• [Requirement]:
Which lines run from the line with "Contactez-nous (119, 495)" through the line with "Souscrire (129, 2238)" in the entries below? Print them exactly, both ends included, and nothing more.

• [Dataset extract]:
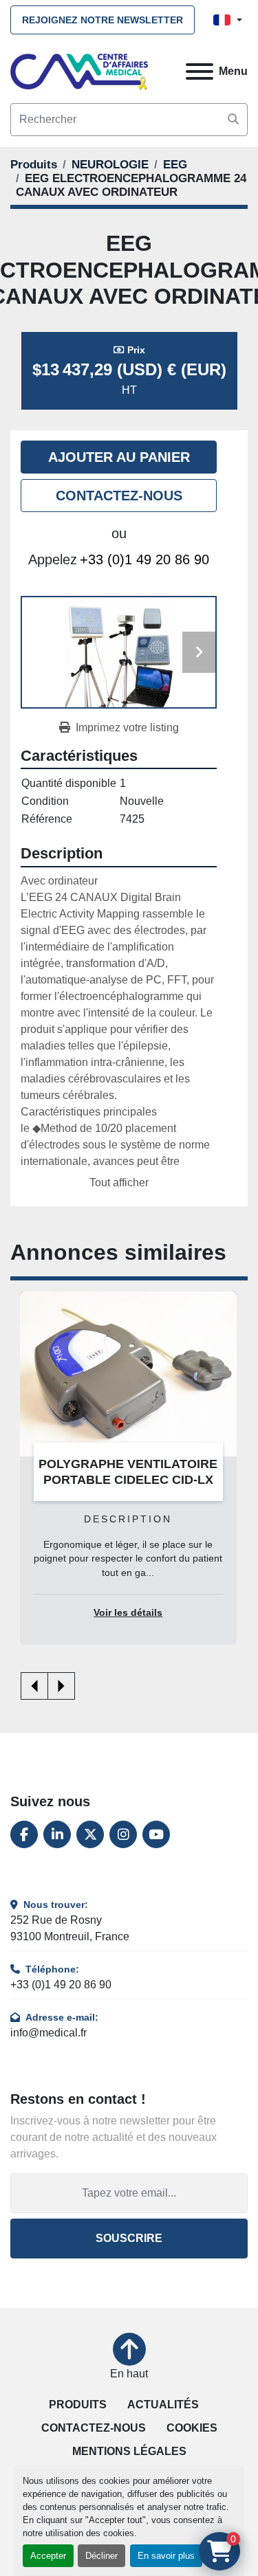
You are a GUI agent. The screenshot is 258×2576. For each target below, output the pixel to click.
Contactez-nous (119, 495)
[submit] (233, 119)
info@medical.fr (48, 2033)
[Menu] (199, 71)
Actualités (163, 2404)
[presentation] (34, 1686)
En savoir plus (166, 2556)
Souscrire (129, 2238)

* * *

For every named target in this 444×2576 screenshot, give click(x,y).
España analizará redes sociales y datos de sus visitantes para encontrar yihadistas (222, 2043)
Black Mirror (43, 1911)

• [Answer for this exercise]:
Contactez-nous (119, 495)
[submit] (233, 119)
info@medical.fr (48, 2033)
[Menu] (199, 71)
Actualités (163, 2404)
[presentation] (34, 1686)
En savoir plus (166, 2556)
Souscrire (129, 2238)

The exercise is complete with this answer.